HABLA EL CHISME MALICIOSO

 
                               

Por: Héctor Rosas Padilla

“Por ahí me dijeron que  tu esposo anda con otra mujer y que él ya no vive contigo”. “Me contaron que fulano estuvo diciendo cosas muy feas de ti”.
“Me dijeron que”, “escuché por ahí que”.  ‘’Me suplicaron que no abriera la boca”. “Porque confío en ti te voy a contar”. “Te paso el dato de lo último”.

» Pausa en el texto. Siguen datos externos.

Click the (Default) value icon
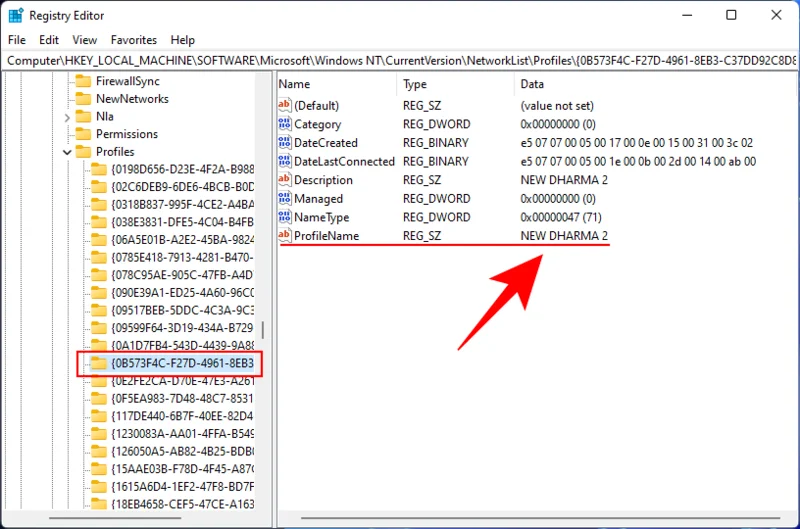Image resolution: width=800 pixels, height=529 pixels. [x=285, y=105]
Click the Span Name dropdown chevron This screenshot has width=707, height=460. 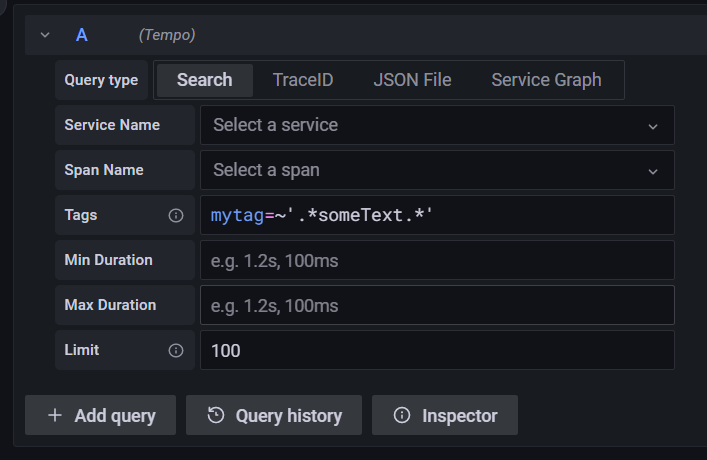(653, 171)
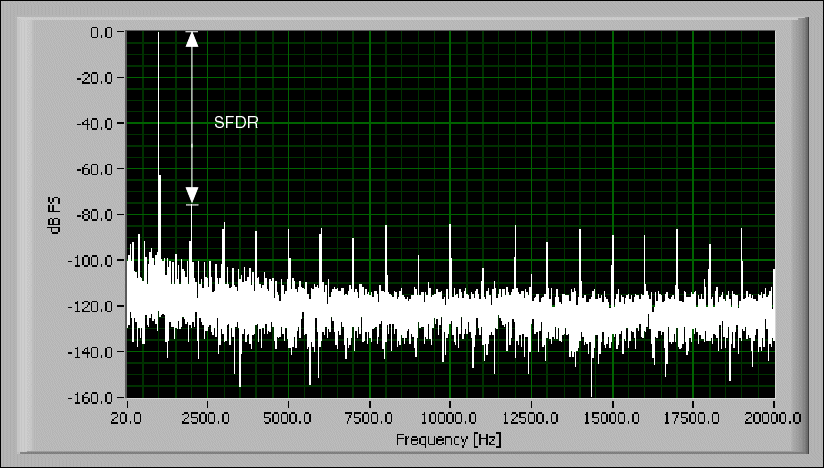Click the -80.0 y-axis tick label
Screen dimensions: 824x468
pyautogui.click(x=100, y=215)
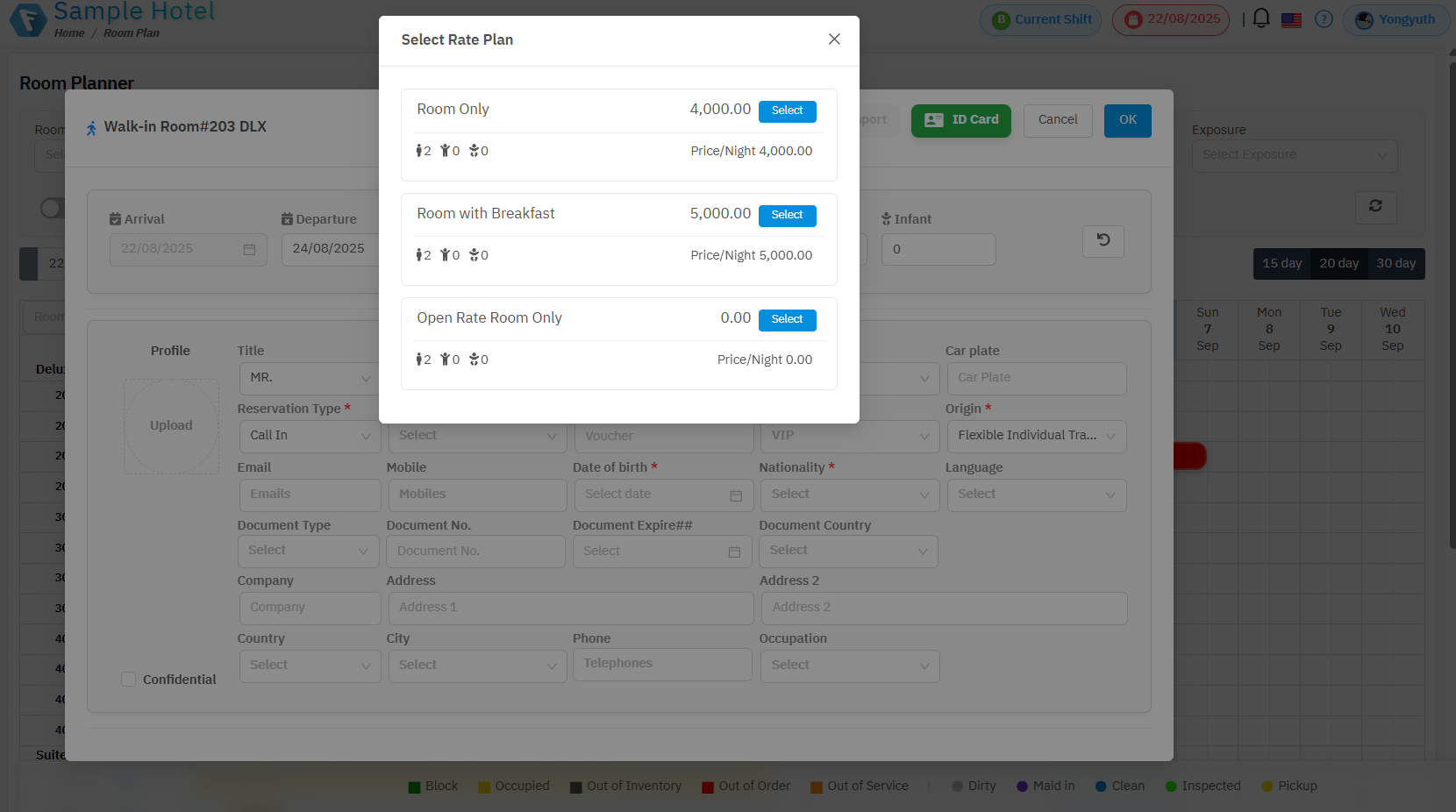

Este soy yo: EL CHISME, pero no el chisme que espera o busca la gente para estar al día con lo que acontece en su comunidad.  O para enterarse qué cosas se dicen de los logros de fulano o mengano. No, esa clase de chisme no es pernicioso. Tal vez sin él la sociedad hubiera desaparecido de la faz de la tierra. El chisme a veces puede ser beneficioso y digamos que no siempre encierra una mentira. A saber: “El chisme cumple funciones tanto sociales como psicológicas porque sirve para que las personas establezcan enlaces sociales”. Esto por si acaso no lo escuché por ahí, sino que lo dice el psicólogo Ralp Rosnow. Pero qué lejos estoy yo de ser ese  chisme benigno que es recibido con agrado. Yo soy el chisme malicioso, compañero íntimo de la mentira y la mala fe, el chisme hijo de puta que puede poner por el suelo la reputación de una persona. O a enfrentar a unos contra otros. O romper amistades de años. O causar problemas muy graves en las relaciones humanas. Porque soy sinónimo de infamia y maldad. Por eso y con suficiente razón la investigadora Verónica Vásquez García me ha clasificado como una forma de violencia. Otros me consideran como un bullying social que afecto vidas. Otros, como una de las armas sociales más peligrosas que existe en nuestra sociedad, y otros, como un cáncer social. Y creo que no se exagera con lo que se dice acerca de mí. Por culpa de mi maldita lengua algunos se han suicidado y ha habido familias o grupos humanos que se han declarado una guerra a muerte.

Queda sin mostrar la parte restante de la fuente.